Using financial support from the Community budget amounting to over half a billion euro per year in the period 2000 to 2006, Sapard is to assist 10 applicant countries of central and eastern Europe make structural improvements to their agricultural and rural environment. In addition to primary agricultural production, projects to improve product processing, marketing and quality are eligible for support, as are more general rural development measures.

Support under Sapard is to be granted on the basis of a single agriculture and rural development programme per applicant country. The content of each programme reflects priorities established by the national authorities, depending on the particular circumstances and needs of their country, within limits set under the basic Council Regulation.

Sapard programmes are to a large extent comparable with Member States' agriculture and rural development programmes. The exercise of programming was entirely new for the candidate country administrations who had to draw up those programmes. Nonetheless the programmes for all 10 countries were ready and approved by the Commission in the autumn of 2000.

Another implication flowing from the programme approach with Sapard is that, unlike the other pre-accession instruments Phare and ISPA, where at least some key points are managed by the Commission, with Sapard the Commission is not involved in any such key points, not even project selection. For Sapard an alternative approach was chosen, whereby the national authorities in the applicant countries would assume entire responsibility through fully "decentralised management". This was done to enable the underlying objectives of the Sapard instrument to be realised. One is to implement numerous small scale projects, in principle, throughout the rural areas of each country and the other to create structures which will be capable also of applying the acquis immediately upon accession. However, this approach required two major exercises to be accomplished before aid could be granted.

The first exercise was essentially regulatory. This exercise was needed because no Community legislation is binding on any applicant country. Since Community money is involved, an appropriate set of provisions covering all aspects relevant to the proper use, control and accountability of funds had to be negotiated with the applicant countries, then set out in bilateral international agreements with them. By the late autumn these negotiations had been completed. That allowed signature of the agreements with the various countries to begin already before the end of the year.

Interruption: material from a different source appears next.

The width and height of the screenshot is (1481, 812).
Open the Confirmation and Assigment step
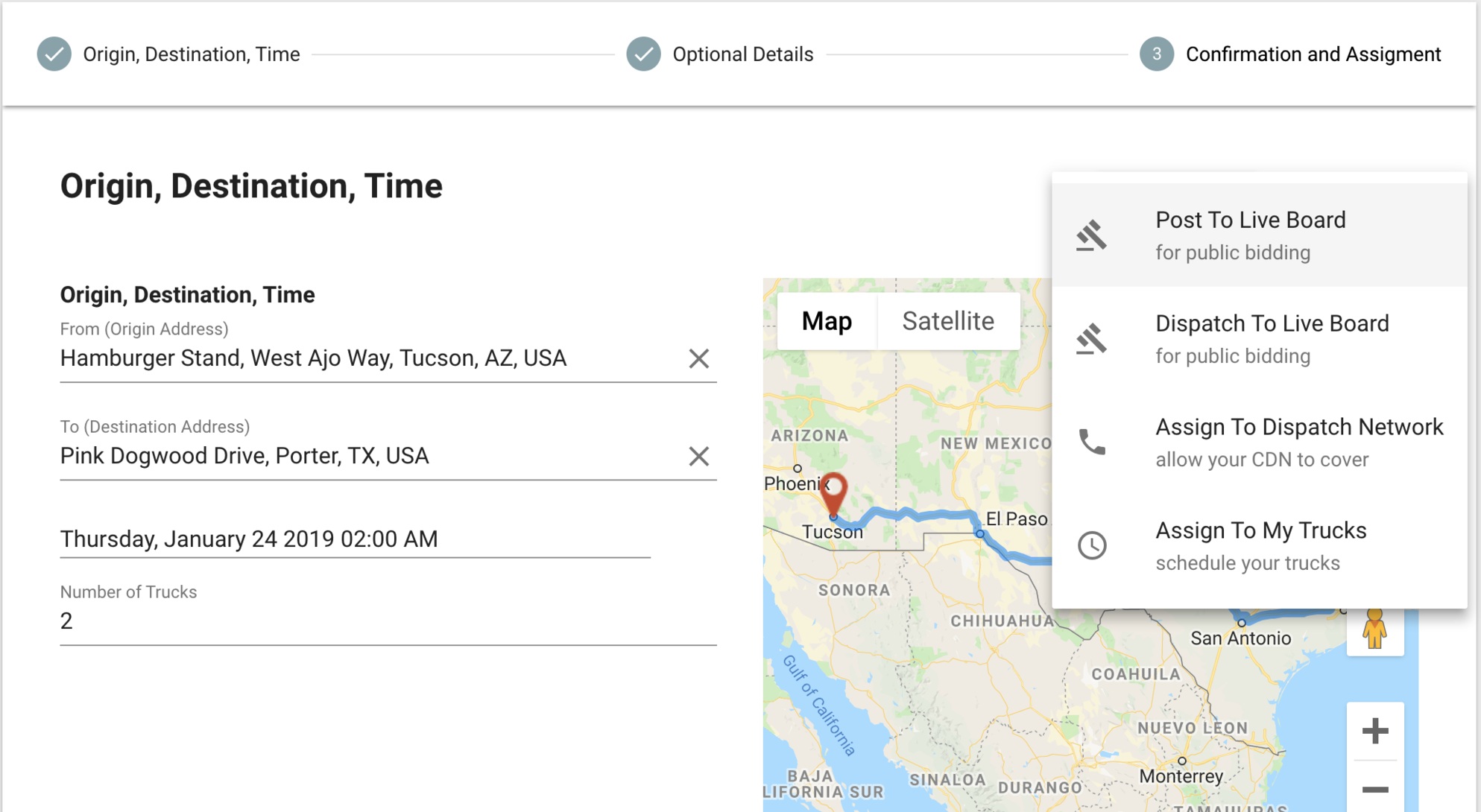point(1290,54)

The other exercise required the establishment in each applicant country of an agency capable of implementing Sapard in a manner consistent with the legal provisions negotiated. By the end of 2000 a considerable amount of work was accomplished by the applicant countries to build their Sapard agencies. However, no applicant country had a Sapard agency ready to receive funds and therefore no Community Sapard monies could be transferred to any applicant country by the year-end.

This report details the work done in 2000. It also describes certain developments in 2001 where they are closely linked to that work. This includes the observation that two applicant countries have now received Community Sapard funds and others are making significant progress.

Readers of this report are invited to bear in mind that the Sapard instrument involves Community budget resources. Accountability for their use is crucial. Sapard is also an exercise in practical institution building, whereby organs in each applicant country are created and given important management responsibilities, including that of accounting for these resources. This work will be of inestimable value once the countries become Member States. It is however a major task, because for all applicant countries both the concept and the practice of granting public money to support the large number of investments envisaged under Sapard is unprecedented.

Overall the applicant countries made great strides in 2000 towards constructing systems capable of managing the Sapard instrument correctly. The Commission acknowledges the enormous efforts made by a great number of people in each applicant country and their continuing, dedicated, hard work to prepare for Sapard to become operational, although in certain cases these efforts are unlikely to be sufficient to allow Sapard funds to flow before end 2001.